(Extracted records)
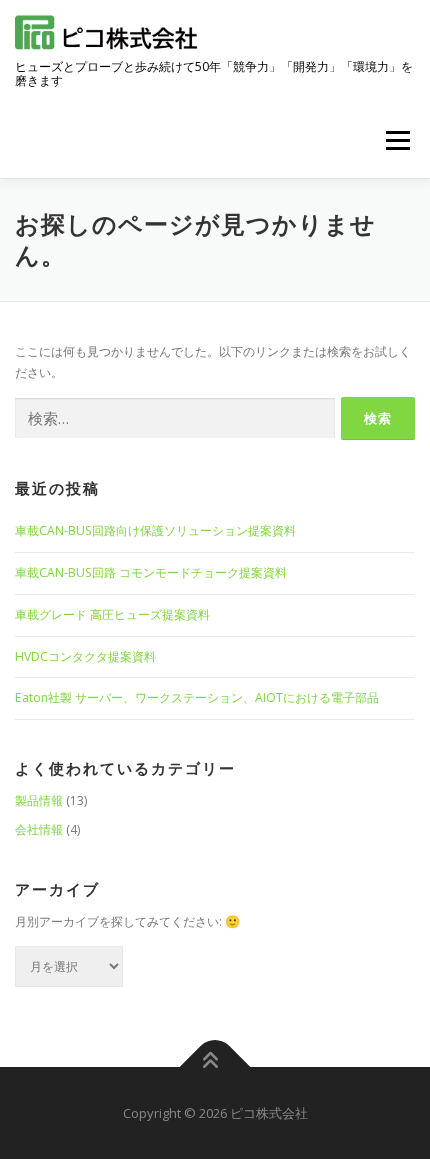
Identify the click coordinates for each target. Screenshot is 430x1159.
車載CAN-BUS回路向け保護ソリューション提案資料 (155, 530)
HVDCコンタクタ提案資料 (85, 656)
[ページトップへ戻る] (215, 1066)
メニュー (397, 140)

__Task__
Could you repeat every entry above exactly, with each picture omitted?

__Solution below__
Identify the click coordinates for each target. Screenshot is 430x1159.
車載CAN-BUS回路向け保護ソリューション提案資料 (155, 530)
HVDCコンタクタ提案資料 (85, 656)
[ページトップへ戻る] (215, 1066)
メニュー (397, 140)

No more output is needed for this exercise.